Centre-Val de Loire no tiene el relieve espectacular de los macizos alpinos o pirenaicos, pero lo compensa con una densidad de patrimonio y una accesibilidad poco comunes: castillos clasificados, viñedos de renombre, bosques con abundante caza y estanques hasta donde alcanza la vista, todo sobre un terreno en general llano apto para todos los niveles.
1. La Loire à Vélo en familia: Blois, Chambord y Cheverny
El itinerario más emblemático de la región: 45 km sobre un trazado casi llano que da acceso a Chambord, Cheverny y Blois, tres de los castillos más visitados del valle del Loira. Pocos lugares en Francia concentran tanto patrimonio clasificado en una distancia tan corta y un terreno tan accesible.
2. El viñedo de Sancerre en bici
El único itinerario realmente ondulado de la región: 35 km y 450 m de desnivel acumulado a través de las laderas calcáreas del Sancerrois, entre parcelas de sauvignon blanc y pueblos vitícolas como Chavignol y Bué.

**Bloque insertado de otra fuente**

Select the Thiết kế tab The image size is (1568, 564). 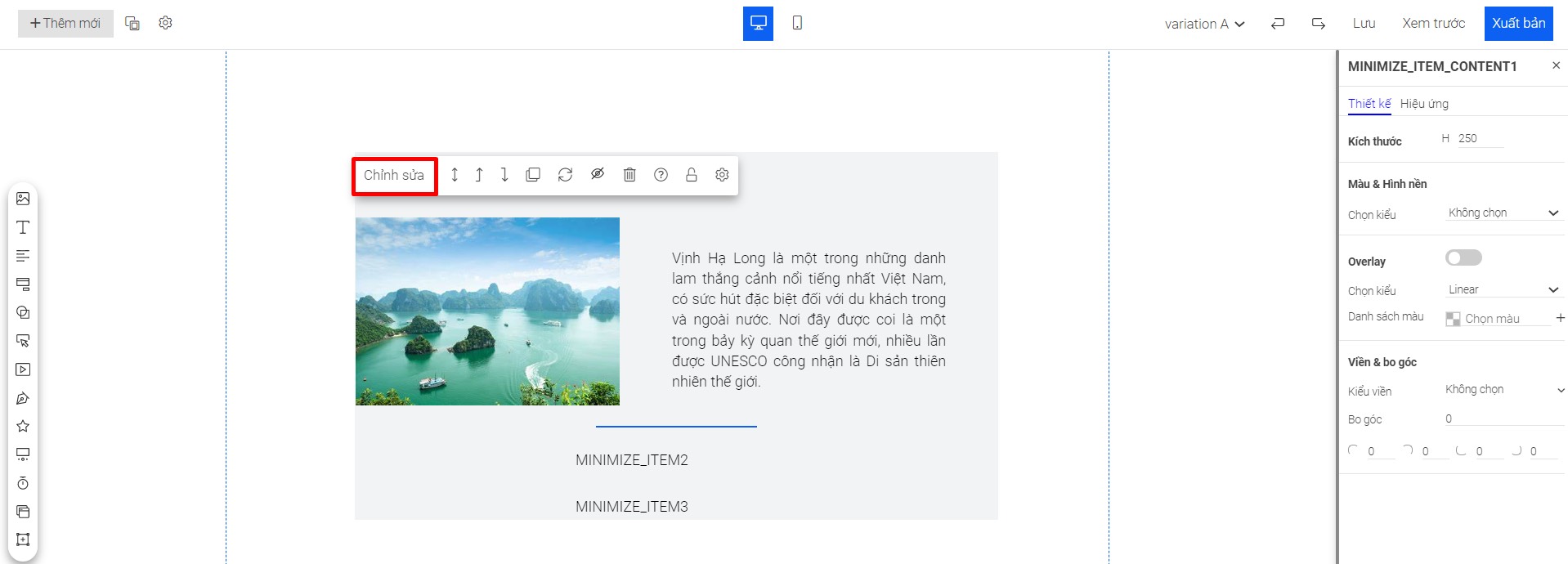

Las vistas sobre el valle del Loira, más abajo, recompensan las pocas subidas cortas del recorrido.
3. Gravel en la Brenne, el país de los mil estanques
Un terreno gravel atípico: más de 3000 estanques creados ya en la Edad Media para la piscicultura, sobre una meseta arcillosa casi llana. Cuenta con unos 55 km entre carrizales, brezales y bosques, con una de las mayores densidades de aves acuáticas de Francia para observar en el camino.

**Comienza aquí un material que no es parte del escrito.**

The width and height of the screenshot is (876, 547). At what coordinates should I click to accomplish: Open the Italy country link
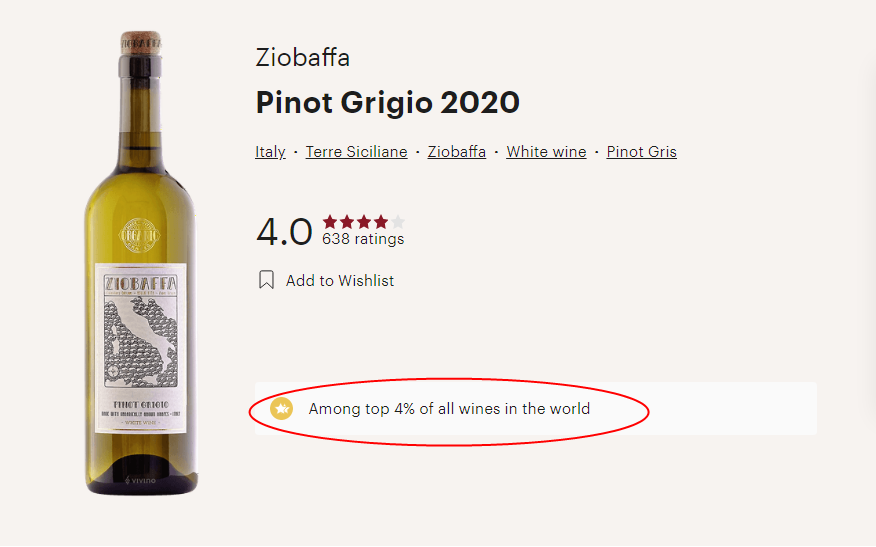pos(270,152)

4. BTT en la Sologne, desde Romorantin-Lanthenay
La Sologne, tierra de caza abundante de suelo arenoso, ofrece un terreno de BTT rodador en unos 35 km y 200 m de desnivel — accesible sin gran experiencia técnica, en un paisaje de bosques y estanques bastante parecido al de la vecina Brenne.
Organizar la estancia
Blois es una base práctica para la Loire à Vélo y la Sologne, a menos de una hora una de otra. Sancerre y la Brenne, más descentradas, exigen cada una un desplazamiento aparte — Sancerre al noreste hacia el Nièvre, la Brenne al sur en el Indre.